La proposition vous semble scandaleuse ? Ne partez pas tout de suite. Oui, au fil des ans, la consommation énergétique et les émissions de gaz à effet de serre liées au minage de bitcoin ont suscité des débats passionnés. Oui, en lui-même, le protocole proof-of-work (preuve de travail) utilisé par l’infrastructure bitcoin est énergivore et mobilise une puissance de calcul substantielle. À ce stade, vous êtes en terrain connu.

Sauf qu’en matière de minage comme partout ailleurs, tout dépend de l’origine de l’énergie utilisée. Pendant longtemps, la Chine est restée le leader en la matière, avec une électricité majoritairement générée à partir de centrales à charbon. Dans ces conditions, difficile d’afficher un bilan carbone en phase avec l’urgence écologique et les ambitions de la COP23… La décision prise par Pékin en 2021 d’interdire le minage des actifs numériques a radicalement changé la donne. Les mineurs ont massivement migré vers les Etats-Unis, et ils ont au passage commencé à diversifier leurs sources d’énergies.

Vers un bitcoin vert

Résultat ? La part du nucléaire et des énergies renouvelables dans le mix énergétique du bitcoin progresse de manière tendancielle (CoinShares a publié sur le sujet un rapport complet en 2022). Et comme les mineurs sont des acteurs économiques rationnels, le phénomène s’accélère en même temps que croît la demande pour du bitcoin vert et que le coût des énergies fossiles s’envole. C’est aussi simple que ça.

Certaines initiatives américaines vont encore plus loin. En Pennsylvanie, la société Cumulus Data a branché un data center directement sur la centrale nucléaire de Susquehanna. Le minage fait partie des activités de calcul effectuées sur place, et contribue directement au financement de l’infrastructure. Autre exemple tout aussi intéressant, Giga Energy utilise l’énergie issue des torchères (le gas flaring, qui consiste à brûler les surplus de gaz naturel sans aucune valorisation et au prix d’émissions de carbone considérables) pour alimenter des unités mobiles de minage. De manière générale, il est tout à fait imaginable d’utiliser les surplus énergétiques ponctuels pour générer des actifs numériques.

Les crypto à la rescousse de la transition énergétique

Pour le meilleur et pour le pire, il semble exister un lien profond entre bitcoin et la question énergétique. J’aimerais donc tenter un exercice de prospective. Les énergies renouvelables sont par nature intermittentes et inégalement réparties sur la surface du globe. On arrête régulièrement les centrales nucléaires lorsque la demande énergétique baisse (en régime de croisière : la situation l’hiver dernier était exceptionnelle).

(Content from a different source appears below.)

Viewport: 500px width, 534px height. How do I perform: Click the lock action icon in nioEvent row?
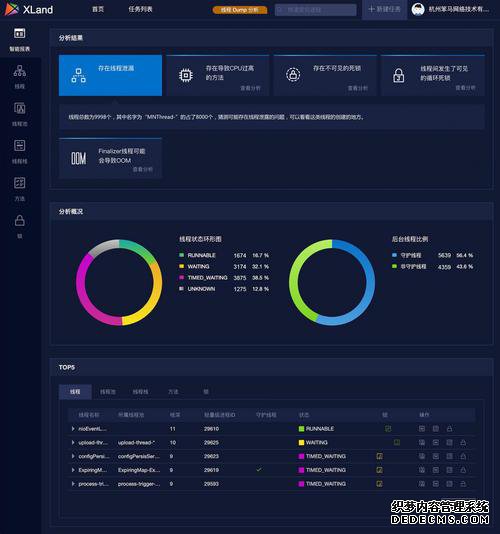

Tentons donc une expérience de pensée. Dans le futur, quand chaque site industriel disposera de son propre mix énergétique in situ – parcs éoliens, solaires, réacteurs nucléaires miniaturisées, etc. – il faudra trouver un moyen de valoriser les surplus énergétiques. Dans ces conditions, miner du bitcoin (ou tout autre crypto-actif) pourrait bien s’imposer comme une option intéressante.

Prenons le cas particulier d’EDF. L’opérateur historique français affiche aujourd’hui une dette record de 64,2 milliards d’euros. En été, la demande en électricité baisse mécaniquement, et nous mettons certains réacteurs à l’arrêt sans réel bénéfice. Nous pourrions parfaitement continuer de les faire tourner et employer le surplus d’électricité pour alimenter des unités de minage de bitcoin zéro carbone. Tentons un rapide calcul : la capacité cumulée du parc nucléaire français est d’environ 61 GW. En n’utilisant que 5 % de cette dernière – soit 3,05 GW, ce qui semble tout à fait raisonnable – EDF pourrait miner en douze mois 97.649 bitcoins, ce qui correspond au taux actuel (environ $40.000) à 4 milliards de dollars.

Une mesure relativement facile à mettre en œuvre, qui permettrait de commencer à assainir les comptes – un véritable casse-tête pour tous les dirigeants d’EDF et tous les ministres des Finances depuis des années – et équilibrer une équation économique impossible. En mettant au passage le pied à l’étrier à une filière industrielle française des semi-conducteurs.